Data in this exercise =>
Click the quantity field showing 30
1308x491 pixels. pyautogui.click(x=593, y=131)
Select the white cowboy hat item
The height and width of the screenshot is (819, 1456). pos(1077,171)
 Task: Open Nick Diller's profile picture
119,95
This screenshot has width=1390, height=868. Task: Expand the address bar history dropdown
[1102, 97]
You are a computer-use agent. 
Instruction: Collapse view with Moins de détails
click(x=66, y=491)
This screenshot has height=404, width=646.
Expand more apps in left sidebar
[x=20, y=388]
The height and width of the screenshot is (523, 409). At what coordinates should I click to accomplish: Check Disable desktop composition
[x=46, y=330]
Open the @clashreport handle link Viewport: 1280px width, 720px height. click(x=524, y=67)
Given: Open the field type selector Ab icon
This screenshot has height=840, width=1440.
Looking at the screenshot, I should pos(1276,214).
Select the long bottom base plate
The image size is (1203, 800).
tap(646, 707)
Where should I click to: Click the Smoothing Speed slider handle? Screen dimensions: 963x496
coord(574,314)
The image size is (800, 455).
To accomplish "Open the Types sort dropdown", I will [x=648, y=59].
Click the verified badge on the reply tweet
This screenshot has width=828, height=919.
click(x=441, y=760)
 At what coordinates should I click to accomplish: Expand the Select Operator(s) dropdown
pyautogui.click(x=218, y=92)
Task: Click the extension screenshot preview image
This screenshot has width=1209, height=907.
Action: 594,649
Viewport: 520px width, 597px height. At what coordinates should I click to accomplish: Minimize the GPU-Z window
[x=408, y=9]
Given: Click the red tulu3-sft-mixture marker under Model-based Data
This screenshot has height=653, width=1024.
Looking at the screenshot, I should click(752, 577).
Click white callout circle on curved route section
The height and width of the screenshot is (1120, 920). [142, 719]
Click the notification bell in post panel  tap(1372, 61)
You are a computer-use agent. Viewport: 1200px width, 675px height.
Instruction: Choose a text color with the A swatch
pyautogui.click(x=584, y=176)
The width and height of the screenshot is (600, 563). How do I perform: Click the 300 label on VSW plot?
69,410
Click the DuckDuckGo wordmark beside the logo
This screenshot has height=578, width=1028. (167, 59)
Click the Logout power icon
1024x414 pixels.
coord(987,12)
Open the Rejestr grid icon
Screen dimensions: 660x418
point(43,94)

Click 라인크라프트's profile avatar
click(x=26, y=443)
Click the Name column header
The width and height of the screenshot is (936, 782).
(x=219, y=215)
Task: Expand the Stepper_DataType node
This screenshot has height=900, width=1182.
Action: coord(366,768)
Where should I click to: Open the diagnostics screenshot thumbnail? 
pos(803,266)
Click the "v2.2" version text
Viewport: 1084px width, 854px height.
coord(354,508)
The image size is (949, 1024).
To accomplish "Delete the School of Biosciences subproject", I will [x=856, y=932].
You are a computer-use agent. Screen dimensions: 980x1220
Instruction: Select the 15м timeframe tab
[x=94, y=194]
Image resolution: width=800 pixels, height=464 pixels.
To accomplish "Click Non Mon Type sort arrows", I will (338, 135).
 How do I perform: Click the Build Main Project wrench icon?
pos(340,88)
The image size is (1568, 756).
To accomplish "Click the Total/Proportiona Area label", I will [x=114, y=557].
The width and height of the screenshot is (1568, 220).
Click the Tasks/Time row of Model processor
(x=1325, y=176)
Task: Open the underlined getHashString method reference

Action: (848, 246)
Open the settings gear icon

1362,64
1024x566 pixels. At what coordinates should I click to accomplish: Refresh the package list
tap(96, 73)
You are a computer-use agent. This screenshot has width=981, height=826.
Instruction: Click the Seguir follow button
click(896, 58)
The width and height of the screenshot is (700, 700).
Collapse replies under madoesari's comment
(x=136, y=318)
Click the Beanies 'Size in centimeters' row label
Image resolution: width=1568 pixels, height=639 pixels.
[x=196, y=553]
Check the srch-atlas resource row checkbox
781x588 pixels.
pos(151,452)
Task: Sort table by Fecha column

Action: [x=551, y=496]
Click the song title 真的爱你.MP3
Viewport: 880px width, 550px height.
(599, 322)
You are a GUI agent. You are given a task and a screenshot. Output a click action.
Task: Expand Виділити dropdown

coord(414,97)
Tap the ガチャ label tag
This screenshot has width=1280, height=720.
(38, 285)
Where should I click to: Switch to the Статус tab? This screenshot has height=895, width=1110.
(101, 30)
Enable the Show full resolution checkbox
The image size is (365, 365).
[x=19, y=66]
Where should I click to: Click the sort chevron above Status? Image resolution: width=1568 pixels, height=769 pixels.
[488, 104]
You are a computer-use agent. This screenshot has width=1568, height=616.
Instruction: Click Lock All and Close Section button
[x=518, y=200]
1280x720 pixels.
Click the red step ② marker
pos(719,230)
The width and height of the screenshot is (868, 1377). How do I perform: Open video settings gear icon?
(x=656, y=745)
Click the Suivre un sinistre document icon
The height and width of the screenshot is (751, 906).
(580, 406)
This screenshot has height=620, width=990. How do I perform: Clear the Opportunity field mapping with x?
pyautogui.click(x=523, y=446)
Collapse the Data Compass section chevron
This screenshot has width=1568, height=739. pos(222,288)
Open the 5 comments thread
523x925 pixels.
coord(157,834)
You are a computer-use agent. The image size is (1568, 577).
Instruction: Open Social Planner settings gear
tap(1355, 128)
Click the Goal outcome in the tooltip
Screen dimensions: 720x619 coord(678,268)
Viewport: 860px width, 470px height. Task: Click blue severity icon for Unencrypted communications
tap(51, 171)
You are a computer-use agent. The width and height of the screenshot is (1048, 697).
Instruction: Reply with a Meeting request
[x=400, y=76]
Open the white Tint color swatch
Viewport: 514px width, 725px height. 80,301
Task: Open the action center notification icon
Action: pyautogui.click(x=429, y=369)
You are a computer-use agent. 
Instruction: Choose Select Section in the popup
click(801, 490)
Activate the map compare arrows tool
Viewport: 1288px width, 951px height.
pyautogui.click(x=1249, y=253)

Task prompt => Across the listing above, find all lines where the word "computer" is present and copy them.

Response to the task =>
You are a computer-use agent. 
You are a computer-use agent. Viewport: 1200px width, 675px height.
You are a computer-use agent. Screen dimensions: 980x1220
You are a computer-use agent. This screenshot has width=981, height=826.
You are a computer-use agent. This screenshot has width=1568, height=616.
You are a computer-use agent. The image size is (1568, 577).
You are a computer-use agent. The width and height of the screenshot is (1048, 697).
You are a computer-use agent. 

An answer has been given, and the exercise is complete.